======== Entries ========

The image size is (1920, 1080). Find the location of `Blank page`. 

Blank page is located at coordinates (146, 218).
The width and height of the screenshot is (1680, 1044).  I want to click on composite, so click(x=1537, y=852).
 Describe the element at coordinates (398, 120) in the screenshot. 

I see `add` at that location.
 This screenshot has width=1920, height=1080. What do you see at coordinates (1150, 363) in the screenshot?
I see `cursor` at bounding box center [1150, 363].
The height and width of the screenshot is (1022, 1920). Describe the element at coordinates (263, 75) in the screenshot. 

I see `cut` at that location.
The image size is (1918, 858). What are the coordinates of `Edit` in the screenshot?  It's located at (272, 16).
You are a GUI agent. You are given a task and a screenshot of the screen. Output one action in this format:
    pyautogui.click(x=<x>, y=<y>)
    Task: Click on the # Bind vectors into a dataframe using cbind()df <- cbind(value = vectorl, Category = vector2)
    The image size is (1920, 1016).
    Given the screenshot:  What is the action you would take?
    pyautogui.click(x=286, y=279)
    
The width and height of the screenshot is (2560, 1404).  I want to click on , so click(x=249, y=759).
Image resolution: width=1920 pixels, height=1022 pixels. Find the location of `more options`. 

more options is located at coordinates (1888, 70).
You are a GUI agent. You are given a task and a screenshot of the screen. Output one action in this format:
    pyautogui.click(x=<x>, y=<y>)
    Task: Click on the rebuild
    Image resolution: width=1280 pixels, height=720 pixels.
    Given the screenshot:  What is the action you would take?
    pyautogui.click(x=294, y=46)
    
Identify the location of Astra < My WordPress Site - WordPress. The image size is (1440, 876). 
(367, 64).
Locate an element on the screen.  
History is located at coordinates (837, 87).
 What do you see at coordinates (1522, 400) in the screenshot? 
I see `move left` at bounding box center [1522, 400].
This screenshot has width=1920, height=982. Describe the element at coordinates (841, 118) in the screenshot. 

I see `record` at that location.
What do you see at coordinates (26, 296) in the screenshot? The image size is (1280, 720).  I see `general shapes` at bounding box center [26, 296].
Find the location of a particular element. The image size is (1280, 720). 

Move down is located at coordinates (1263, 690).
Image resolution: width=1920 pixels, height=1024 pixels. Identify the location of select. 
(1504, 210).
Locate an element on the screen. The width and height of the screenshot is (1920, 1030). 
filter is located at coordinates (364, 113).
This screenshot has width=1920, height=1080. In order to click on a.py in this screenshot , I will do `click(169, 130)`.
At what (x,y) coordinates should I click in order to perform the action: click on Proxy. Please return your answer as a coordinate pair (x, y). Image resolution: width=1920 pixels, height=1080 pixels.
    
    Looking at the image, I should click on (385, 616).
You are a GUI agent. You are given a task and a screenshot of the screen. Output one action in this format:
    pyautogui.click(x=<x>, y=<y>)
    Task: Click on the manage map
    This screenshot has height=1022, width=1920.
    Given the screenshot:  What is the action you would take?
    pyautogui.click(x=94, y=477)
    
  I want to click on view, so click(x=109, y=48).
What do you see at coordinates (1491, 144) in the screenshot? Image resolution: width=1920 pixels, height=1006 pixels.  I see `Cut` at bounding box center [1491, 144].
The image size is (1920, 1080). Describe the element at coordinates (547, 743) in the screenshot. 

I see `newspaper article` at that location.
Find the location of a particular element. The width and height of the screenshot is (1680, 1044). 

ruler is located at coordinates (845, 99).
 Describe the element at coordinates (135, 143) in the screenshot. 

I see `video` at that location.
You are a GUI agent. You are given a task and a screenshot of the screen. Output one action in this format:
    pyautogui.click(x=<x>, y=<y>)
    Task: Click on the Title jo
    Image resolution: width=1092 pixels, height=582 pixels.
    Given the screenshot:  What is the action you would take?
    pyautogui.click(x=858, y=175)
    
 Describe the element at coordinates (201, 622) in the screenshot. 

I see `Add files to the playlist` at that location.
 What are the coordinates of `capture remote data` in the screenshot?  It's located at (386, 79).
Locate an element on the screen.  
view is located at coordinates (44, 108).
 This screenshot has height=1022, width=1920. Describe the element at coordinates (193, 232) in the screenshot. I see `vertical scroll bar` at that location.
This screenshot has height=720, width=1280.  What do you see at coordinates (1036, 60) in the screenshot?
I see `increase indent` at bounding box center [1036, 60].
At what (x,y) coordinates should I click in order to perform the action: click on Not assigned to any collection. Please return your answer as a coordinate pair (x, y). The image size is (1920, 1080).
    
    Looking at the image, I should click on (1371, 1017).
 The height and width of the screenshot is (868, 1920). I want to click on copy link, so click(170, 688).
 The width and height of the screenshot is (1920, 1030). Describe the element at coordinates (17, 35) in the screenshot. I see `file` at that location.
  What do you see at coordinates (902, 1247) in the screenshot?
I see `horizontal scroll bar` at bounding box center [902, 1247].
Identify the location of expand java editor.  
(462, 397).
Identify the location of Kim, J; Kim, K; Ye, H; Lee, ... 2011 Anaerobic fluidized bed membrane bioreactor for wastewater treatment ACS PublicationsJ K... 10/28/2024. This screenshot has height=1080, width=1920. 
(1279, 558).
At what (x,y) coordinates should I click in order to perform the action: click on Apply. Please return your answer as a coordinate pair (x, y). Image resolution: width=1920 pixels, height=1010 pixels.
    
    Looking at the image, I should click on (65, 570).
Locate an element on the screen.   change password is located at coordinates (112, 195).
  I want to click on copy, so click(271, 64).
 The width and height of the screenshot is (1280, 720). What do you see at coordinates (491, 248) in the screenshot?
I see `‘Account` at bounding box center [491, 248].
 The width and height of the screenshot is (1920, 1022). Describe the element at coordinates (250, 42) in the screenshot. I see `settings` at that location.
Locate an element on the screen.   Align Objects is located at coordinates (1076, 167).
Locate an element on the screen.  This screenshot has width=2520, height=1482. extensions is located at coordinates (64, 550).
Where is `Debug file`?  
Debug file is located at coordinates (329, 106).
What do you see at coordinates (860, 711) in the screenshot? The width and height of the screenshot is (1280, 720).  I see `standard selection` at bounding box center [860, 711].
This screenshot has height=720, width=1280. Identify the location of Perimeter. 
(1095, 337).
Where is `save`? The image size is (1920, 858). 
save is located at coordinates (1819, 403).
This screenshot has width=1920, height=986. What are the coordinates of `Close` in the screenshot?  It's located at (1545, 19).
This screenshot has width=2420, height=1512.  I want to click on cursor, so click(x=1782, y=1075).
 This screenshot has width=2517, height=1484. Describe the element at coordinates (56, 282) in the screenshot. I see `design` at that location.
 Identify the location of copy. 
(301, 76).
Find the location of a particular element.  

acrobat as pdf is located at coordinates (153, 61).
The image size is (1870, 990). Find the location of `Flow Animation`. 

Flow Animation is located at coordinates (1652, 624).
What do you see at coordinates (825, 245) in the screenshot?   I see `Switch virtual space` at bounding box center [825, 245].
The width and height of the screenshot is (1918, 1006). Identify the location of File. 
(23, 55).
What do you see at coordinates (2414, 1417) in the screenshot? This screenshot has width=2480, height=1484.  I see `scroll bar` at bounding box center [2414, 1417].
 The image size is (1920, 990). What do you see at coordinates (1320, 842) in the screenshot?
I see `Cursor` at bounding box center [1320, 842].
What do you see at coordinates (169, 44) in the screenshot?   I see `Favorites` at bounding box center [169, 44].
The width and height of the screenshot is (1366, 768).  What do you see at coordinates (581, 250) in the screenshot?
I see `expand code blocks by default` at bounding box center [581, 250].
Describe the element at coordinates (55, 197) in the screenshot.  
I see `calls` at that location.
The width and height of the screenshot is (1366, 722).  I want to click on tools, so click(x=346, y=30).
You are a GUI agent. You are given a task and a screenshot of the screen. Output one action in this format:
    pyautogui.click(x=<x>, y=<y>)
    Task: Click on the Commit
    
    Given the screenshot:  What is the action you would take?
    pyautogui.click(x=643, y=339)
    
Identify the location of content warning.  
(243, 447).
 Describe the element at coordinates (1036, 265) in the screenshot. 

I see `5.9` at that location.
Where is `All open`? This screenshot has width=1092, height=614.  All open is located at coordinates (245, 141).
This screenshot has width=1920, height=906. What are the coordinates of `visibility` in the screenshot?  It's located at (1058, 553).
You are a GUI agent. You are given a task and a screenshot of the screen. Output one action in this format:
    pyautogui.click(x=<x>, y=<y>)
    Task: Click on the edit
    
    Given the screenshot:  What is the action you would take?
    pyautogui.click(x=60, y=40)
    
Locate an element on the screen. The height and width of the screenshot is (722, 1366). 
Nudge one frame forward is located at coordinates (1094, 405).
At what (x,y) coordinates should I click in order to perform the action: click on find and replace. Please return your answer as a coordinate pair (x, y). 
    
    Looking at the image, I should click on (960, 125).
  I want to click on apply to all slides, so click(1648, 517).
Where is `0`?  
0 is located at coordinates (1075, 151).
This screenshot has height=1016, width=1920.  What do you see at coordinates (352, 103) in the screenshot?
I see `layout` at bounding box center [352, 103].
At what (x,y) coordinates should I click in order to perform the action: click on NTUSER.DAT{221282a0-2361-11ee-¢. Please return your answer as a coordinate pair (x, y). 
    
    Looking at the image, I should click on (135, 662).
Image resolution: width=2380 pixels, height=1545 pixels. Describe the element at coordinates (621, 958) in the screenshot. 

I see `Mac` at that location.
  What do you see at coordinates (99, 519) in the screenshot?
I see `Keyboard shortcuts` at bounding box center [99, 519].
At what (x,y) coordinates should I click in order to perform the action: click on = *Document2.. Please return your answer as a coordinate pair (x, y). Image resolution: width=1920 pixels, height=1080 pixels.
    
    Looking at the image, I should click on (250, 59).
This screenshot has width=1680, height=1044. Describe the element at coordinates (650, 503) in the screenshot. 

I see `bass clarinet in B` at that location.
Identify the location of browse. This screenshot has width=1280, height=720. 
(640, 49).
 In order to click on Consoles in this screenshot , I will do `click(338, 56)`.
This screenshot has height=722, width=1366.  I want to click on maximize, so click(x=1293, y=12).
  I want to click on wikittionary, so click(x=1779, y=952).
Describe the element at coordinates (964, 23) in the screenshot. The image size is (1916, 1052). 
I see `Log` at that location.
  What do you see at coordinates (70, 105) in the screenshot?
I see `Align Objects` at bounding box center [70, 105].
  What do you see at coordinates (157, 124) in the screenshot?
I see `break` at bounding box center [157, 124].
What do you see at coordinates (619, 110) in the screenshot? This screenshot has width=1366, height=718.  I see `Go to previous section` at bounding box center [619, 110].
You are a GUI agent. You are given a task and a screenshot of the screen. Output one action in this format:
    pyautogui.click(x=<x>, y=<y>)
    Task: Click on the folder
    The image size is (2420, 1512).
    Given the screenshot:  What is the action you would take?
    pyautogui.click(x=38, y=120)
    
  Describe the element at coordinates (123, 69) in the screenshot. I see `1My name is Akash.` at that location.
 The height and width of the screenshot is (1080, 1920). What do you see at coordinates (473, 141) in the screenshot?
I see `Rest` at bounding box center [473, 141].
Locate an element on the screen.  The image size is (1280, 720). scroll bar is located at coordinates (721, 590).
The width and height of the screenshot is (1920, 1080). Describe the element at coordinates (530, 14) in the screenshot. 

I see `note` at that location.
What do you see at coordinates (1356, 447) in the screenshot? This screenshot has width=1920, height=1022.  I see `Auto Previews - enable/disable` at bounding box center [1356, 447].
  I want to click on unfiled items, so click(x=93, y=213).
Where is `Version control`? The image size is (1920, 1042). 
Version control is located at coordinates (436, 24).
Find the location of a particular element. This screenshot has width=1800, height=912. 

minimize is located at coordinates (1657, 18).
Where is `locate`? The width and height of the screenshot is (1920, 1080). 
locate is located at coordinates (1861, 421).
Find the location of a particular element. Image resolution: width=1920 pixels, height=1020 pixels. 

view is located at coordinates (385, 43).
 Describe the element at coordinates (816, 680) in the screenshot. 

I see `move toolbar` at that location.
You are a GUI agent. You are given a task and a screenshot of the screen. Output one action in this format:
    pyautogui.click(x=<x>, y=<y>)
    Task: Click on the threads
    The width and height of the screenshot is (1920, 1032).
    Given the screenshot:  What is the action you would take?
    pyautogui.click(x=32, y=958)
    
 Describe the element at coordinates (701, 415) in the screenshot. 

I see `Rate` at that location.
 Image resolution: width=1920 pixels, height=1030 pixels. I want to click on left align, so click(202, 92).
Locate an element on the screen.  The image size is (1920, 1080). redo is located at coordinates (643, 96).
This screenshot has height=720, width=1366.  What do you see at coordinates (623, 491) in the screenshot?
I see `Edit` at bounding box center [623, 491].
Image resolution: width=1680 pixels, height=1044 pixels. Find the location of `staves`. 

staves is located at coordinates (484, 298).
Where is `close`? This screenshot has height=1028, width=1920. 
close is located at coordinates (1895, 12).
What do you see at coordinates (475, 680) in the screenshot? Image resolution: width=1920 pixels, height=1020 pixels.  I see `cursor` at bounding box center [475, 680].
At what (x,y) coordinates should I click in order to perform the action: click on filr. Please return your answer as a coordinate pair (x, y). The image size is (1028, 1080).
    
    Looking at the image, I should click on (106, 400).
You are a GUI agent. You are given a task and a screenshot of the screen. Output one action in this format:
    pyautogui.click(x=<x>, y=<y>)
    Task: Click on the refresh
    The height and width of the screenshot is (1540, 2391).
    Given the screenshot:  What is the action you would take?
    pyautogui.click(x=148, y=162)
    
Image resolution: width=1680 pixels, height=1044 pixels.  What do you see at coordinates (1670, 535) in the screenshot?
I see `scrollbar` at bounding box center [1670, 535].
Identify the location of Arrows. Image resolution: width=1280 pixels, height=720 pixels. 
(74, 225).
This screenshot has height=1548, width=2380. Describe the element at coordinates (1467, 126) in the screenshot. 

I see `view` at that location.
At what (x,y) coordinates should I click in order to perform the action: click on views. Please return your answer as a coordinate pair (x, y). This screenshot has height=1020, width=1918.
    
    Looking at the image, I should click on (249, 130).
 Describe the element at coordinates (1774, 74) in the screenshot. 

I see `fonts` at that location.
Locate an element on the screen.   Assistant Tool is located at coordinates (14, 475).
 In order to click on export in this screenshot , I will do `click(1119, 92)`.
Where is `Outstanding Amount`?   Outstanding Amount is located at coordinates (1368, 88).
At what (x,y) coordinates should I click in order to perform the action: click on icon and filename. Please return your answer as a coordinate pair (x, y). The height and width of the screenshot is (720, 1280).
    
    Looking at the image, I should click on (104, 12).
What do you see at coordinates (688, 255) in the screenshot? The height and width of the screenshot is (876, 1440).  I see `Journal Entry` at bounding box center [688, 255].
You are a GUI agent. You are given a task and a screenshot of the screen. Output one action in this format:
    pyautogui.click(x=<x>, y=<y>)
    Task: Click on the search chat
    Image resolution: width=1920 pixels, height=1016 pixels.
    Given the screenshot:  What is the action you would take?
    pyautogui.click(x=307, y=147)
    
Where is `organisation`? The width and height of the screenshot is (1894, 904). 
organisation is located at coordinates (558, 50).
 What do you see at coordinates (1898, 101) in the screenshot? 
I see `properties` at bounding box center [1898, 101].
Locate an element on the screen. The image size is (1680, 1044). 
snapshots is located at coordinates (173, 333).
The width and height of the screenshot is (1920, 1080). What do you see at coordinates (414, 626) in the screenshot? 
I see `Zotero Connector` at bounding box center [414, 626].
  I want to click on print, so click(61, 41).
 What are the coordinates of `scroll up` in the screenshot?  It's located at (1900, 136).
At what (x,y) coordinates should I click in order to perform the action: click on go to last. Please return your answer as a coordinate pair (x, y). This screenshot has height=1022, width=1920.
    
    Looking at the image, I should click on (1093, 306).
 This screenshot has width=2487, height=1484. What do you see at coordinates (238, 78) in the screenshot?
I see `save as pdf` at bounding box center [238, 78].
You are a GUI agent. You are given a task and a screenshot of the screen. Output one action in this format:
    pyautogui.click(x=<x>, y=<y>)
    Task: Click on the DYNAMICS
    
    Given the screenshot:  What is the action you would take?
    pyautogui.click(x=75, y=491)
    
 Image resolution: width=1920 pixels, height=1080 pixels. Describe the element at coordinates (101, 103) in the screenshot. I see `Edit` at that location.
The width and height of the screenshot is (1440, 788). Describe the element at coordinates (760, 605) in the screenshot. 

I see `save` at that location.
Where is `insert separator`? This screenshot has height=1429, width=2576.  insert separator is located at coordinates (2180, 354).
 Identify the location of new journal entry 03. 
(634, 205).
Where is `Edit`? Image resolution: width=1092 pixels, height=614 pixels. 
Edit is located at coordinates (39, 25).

========

:: Required work ::
Which lines above contain the word "expand"? Copy each of them.

:: Answer to this exercise ::
Identify the location of expand java editor.  
I see `expand code blocks by default` at bounding box center [581, 250].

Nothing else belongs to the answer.